*** Opening ENTRIES PROVIDED ***

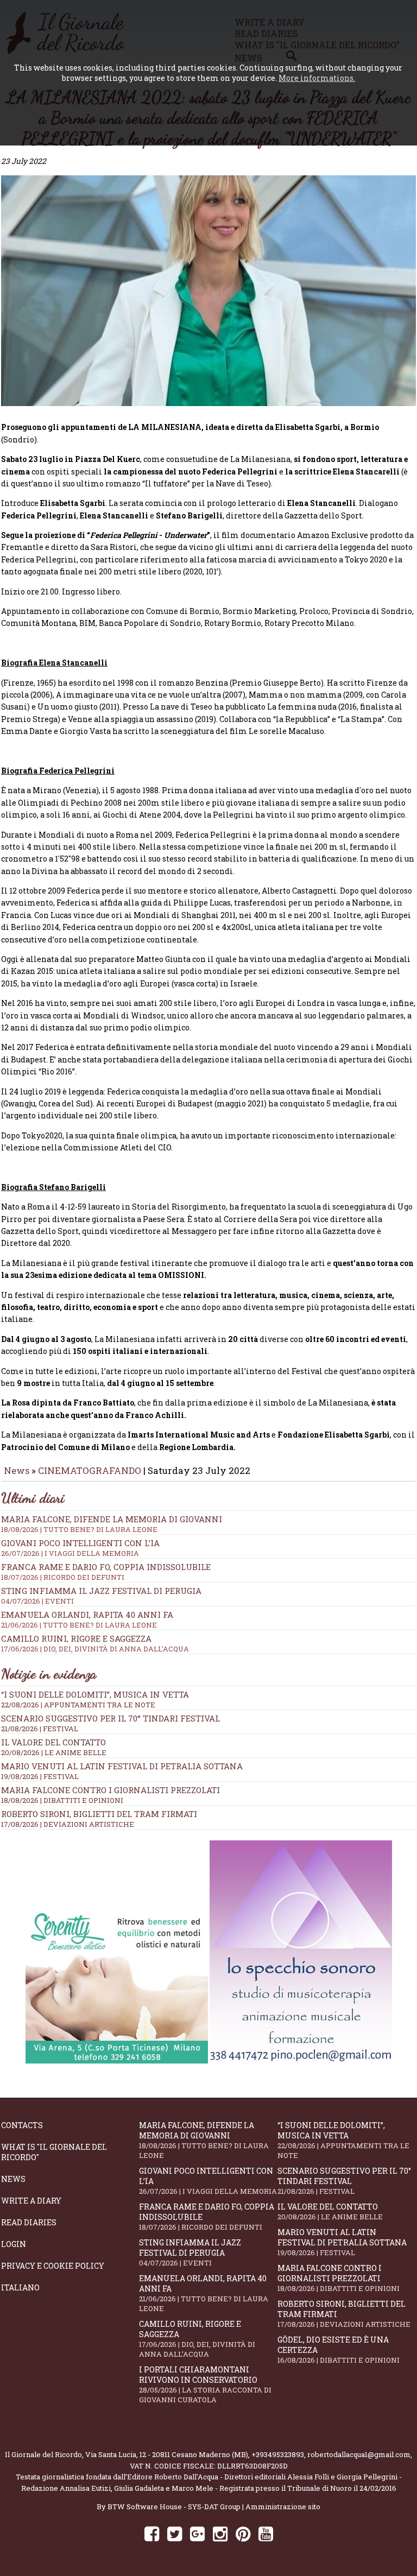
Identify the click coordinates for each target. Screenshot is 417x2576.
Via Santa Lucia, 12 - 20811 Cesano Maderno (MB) (166, 2454)
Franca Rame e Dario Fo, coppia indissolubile (106, 1571)
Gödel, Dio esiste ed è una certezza (338, 2349)
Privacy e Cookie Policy (52, 2266)
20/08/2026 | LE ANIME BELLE (53, 1752)
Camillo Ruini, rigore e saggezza (197, 2339)
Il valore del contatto (53, 1742)
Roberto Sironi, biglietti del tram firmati (99, 1813)
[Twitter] (174, 2533)
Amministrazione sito (282, 2506)
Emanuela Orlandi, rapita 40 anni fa (203, 2293)
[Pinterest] (243, 2533)
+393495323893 (277, 2454)
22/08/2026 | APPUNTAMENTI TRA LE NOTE (78, 1705)
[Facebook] (151, 2533)
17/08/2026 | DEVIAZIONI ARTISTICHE (67, 1824)
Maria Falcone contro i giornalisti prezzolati (110, 1789)
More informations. (317, 78)
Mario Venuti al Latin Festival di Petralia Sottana (122, 1766)
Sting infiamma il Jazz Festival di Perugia (190, 2252)
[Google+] (197, 2533)
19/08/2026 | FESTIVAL (40, 1776)
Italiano (20, 2287)
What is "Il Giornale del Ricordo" (54, 2152)
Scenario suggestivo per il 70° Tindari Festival (110, 1718)
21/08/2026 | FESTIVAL (39, 1728)
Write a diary (31, 2200)
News (16, 1470)
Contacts (22, 2125)
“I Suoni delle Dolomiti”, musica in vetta (95, 1694)
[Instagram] (220, 2533)
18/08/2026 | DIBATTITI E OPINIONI (62, 1800)
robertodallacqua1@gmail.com (358, 2454)
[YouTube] (265, 2533)
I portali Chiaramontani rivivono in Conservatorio (205, 2384)
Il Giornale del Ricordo (43, 2454)
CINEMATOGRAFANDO (90, 1470)
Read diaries (28, 2222)
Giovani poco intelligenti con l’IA (208, 2181)
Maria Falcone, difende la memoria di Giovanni (111, 1524)
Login (13, 2244)
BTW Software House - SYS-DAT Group (174, 2506)
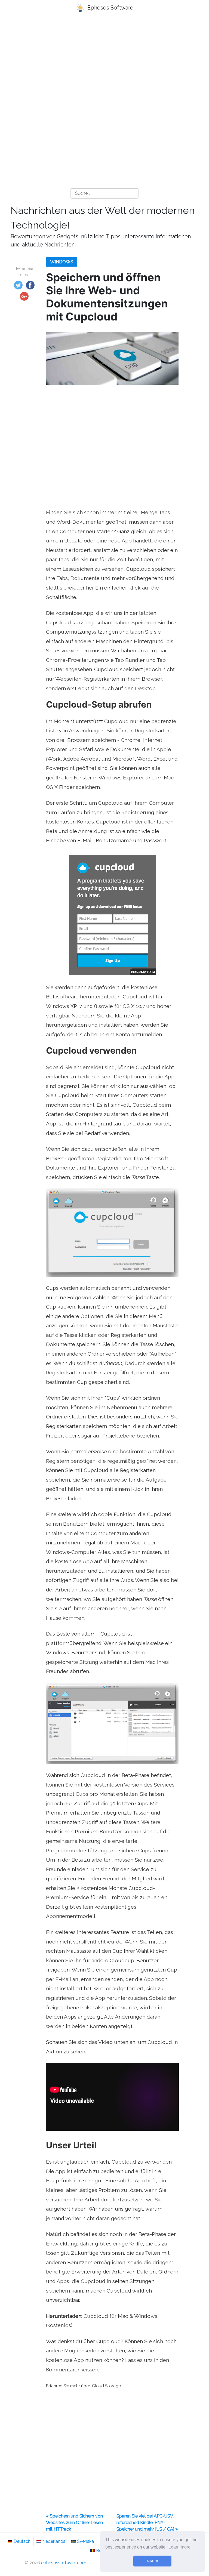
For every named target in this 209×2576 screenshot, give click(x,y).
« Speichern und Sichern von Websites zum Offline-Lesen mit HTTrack (74, 2522)
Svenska (85, 2541)
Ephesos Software (109, 7)
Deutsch (22, 2541)
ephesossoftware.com (63, 2562)
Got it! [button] (152, 2561)
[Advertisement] (104, 63)
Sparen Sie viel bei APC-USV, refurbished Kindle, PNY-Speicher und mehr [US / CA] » (147, 2522)
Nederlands (53, 2541)
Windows (61, 261)
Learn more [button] (179, 2547)
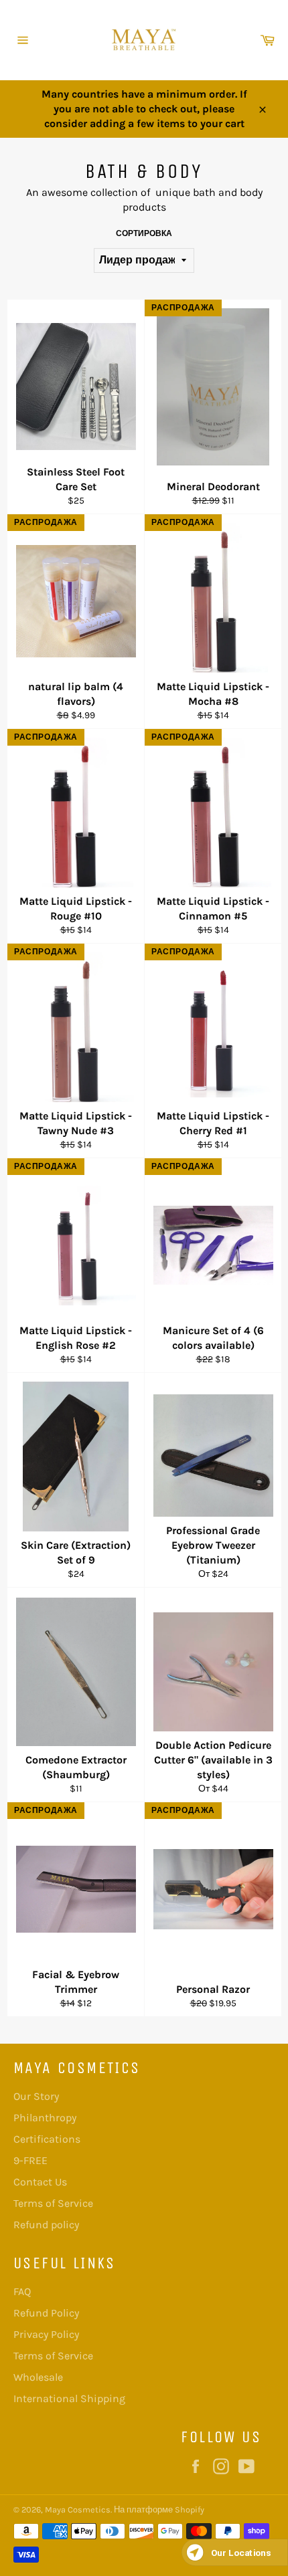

*** Closing ENTRIES PROVIDED ***

*DIRECTIONS FOR THIS TASK:*
A single figure, the number of lines above with the word "target", is the whole answer.

*TASK RESPONSE:*
2